* **TASK BRIEF**
The full set of lines below has to be written out again exactly.

* **SOURCE INFORMATION**

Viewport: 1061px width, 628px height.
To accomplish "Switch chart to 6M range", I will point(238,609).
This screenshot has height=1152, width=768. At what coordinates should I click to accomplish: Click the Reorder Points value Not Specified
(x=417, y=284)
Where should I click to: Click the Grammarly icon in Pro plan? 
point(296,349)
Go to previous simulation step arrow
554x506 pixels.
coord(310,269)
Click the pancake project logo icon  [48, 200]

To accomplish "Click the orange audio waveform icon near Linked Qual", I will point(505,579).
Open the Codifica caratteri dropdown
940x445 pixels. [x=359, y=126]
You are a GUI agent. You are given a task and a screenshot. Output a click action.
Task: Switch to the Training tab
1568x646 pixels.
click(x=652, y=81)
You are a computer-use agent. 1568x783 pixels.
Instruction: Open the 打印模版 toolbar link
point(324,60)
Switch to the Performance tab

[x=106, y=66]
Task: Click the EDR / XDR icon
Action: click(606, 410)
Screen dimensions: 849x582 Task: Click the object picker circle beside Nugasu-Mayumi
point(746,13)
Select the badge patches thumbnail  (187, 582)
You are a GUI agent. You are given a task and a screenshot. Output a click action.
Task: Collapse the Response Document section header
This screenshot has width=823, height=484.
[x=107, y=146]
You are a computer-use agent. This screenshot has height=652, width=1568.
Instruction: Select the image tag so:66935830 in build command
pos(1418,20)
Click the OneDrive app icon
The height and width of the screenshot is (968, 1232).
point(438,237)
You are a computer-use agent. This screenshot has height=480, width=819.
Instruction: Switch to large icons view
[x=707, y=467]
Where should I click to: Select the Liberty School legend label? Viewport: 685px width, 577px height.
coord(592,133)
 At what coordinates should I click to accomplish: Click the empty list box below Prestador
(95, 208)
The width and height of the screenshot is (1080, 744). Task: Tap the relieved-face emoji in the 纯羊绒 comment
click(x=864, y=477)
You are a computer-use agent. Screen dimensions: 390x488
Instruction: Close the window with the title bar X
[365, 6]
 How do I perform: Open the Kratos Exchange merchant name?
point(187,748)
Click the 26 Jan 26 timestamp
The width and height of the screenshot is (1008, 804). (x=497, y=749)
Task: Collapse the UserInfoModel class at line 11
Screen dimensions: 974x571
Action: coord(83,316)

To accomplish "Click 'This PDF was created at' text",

* **TASK RESPONSE**
Viewport: 1061px width, 628px height.
To accomplish "Switch chart to 6M range", I will point(238,609).
This screenshot has height=1152, width=768. At what coordinates should I click to accomplish: Click the Reorder Points value Not Specified
(x=417, y=284)
Where should I click to: Click the Grammarly icon in Pro plan? 
point(296,349)
Go to previous simulation step arrow
554x506 pixels.
coord(310,269)
Click the pancake project logo icon  [48, 200]

To accomplish "Click the orange audio waveform icon near Linked Qual", I will point(505,579).
Open the Codifica caratteri dropdown
940x445 pixels. [x=359, y=126]
You are a GUI agent. You are given a task and a screenshot. Output a click action.
Task: Switch to the Training tab
1568x646 pixels.
click(x=652, y=81)
You are a computer-use agent. 1568x783 pixels.
Instruction: Open the 打印模版 toolbar link
point(324,60)
Switch to the Performance tab

[x=106, y=66]
Task: Click the EDR / XDR icon
Action: click(606, 410)
Screen dimensions: 849x582 Task: Click the object picker circle beside Nugasu-Mayumi
point(746,13)
Select the badge patches thumbnail  (187, 582)
You are a GUI agent. You are given a task and a screenshot. Output a click action.
Task: Collapse the Response Document section header
This screenshot has width=823, height=484.
[x=107, y=146]
You are a computer-use agent. This screenshot has height=652, width=1568.
Instruction: Select the image tag so:66935830 in build command
pos(1418,20)
Click the OneDrive app icon
The height and width of the screenshot is (968, 1232).
point(438,237)
You are a computer-use agent. This screenshot has height=480, width=819.
Instruction: Switch to large icons view
[x=707, y=467]
Where should I click to: Select the Liberty School legend label? Viewport: 685px width, 577px height.
coord(592,133)
 At what coordinates should I click to accomplish: Click the empty list box below Prestador
(95, 208)
The width and height of the screenshot is (1080, 744). Task: Tap the relieved-face emoji in the 纯羊绒 comment
click(x=864, y=477)
You are a computer-use agent. Screen dimensions: 390x488
Instruction: Close the window with the title bar X
[365, 6]
 How do I perform: Open the Kratos Exchange merchant name?
point(187,748)
Click the 26 Jan 26 timestamp
The width and height of the screenshot is (1008, 804). (x=497, y=749)
Task: Collapse the UserInfoModel class at line 11
Screen dimensions: 974x571
Action: coord(83,316)

To accomplish "Click 'This PDF was created at' text",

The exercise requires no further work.